Dans la vidéo, il a lu un message qu'il avait écrit à l'avance sur un bout de papier. Il prête allégeance à l’émir irakien du groupe Etat islamique, Abou Bakr al-Baghdadi. Il explique aussi qu’il répond à l’appel du porte-parole du groupe Etat islamique, Abou Mohamed al-Adnani. Juste avant le début du ramadan, celui-ci a appelé à faire du ramadan un « mois sanglant pour les pays de la coalition » contre l’EI. Ensuite, Larossi Abballa poursuit un long message dans lequel il appelle à de nombreux attentats en France, notamment contre l’Euro de football (compétition dont il menace qu'elle sera un « cimetière ») et en diffusant des noms de personnalités à assassiner.
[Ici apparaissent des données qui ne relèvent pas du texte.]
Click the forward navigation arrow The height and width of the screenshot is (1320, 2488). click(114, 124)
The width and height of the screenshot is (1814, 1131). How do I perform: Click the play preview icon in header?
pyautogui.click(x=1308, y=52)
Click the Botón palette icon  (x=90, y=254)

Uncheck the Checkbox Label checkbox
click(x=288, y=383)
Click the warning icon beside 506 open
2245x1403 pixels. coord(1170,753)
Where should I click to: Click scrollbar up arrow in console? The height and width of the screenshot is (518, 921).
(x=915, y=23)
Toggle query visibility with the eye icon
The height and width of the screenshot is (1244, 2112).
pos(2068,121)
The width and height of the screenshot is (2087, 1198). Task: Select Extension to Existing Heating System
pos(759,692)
La vidéo, qui dure douze minutes et cinquante et une seconde, a été censurée par Facebook ce matin.

David Thomson précise : « Parmi ses contacts Facebook, il y a des membres du groupe Etat islamique qui sont actuellement présents en Syrie et en Irak, mais aussi en Libye. C’est une page Facebook qui ne comptait que 160 contacts, dont nous-mêmes. Et il lance donc ce message pour prévenir les membres de l’Etat islamique qu’il vient de commettre cette action en leur nom, et leur demande ainsi de regarder la vidéo. Juste après, le message est visiblement transmis avant qu’il y ait cette revendication par l’agence de presse Amaq. »

Le nom de Larossi Abballa est réapparu récemment dans une enquête judiciaire sur un homme parti en Syrie, explique à l'AFP une source policière. Il a été placé sur écoute judiciaire « sur plusieurs lignes téléphoniques », a déclaré le procureur de Paris François Molins. Mais ces écoutes n'ont pas permis « de déceler le moindre élément (sur) la préparation et un passage à l'acte violent », précise-t-il.

En avril dernier, Larossi Abballa a créé une entreprise de restaturation rapide, Dr Food, selon des documents du tribunal de commerce de Versailles.

Le point sur l’enquête

Une enquête a été ouverte afin de connaître la nature de ce double meurtre et de retracer le parcours de l’assaillant. Elle a été confiée à la sous-direction antiterroriste (SDAT), à la police judiciaire de Versailles et à la Direction générale de la sécurité intérieure (DGSI).

Dès lundi soir, le parquet antiterroriste s'est saisi de l'enquête, ouverte pour « assassinats sur personnes dépositaires de l'autorité publique », « tentatives d'assassinats sur mineur de 15 ans » et « séquestration », l'ensemble de ces faits étant en relation avec une entreprise terroriste. L'enquête est aussi ouverte pour « association de malfaiteurs en relation avec une entreprise terroriste » criminelle.

L'enquête permettra notamment d'établir les liens réels ou supposés entre cet homme et l'EI. Deux personnes dans l'entourage de Larossi Abballa ont été placées en garde à vue mardi matin. Une troisième personne a été interpellée et placée en garde à vue dans le cadre de l'enquête.

Dans le domicile des victimes ont été saisis « trois téléphones, trois couteaux et en particulier un couteau ensanglanté posé sur la table », a déclaré lors d'une conférence de presse tenue dans l'après-midi, le procureur de Paris François Molins. « Dans sa voiture garée à proximité du pavillon a notamment été découvert un Coran, une djellaba blanche, deux livres intitulés "La croyance authentique et l'explications des trois fondements" », a-t-il ajouté.

Selon une source policière interrogée par notre journaliste Alexis Bédu, il est probable que l’homme connaissait le couple. La femme travaillait à Mantes-la-Jolie, où vivait l’assaillant. François Molins a confirmé dans l'après-midi que l'assaillant savait que sa victime était un policier.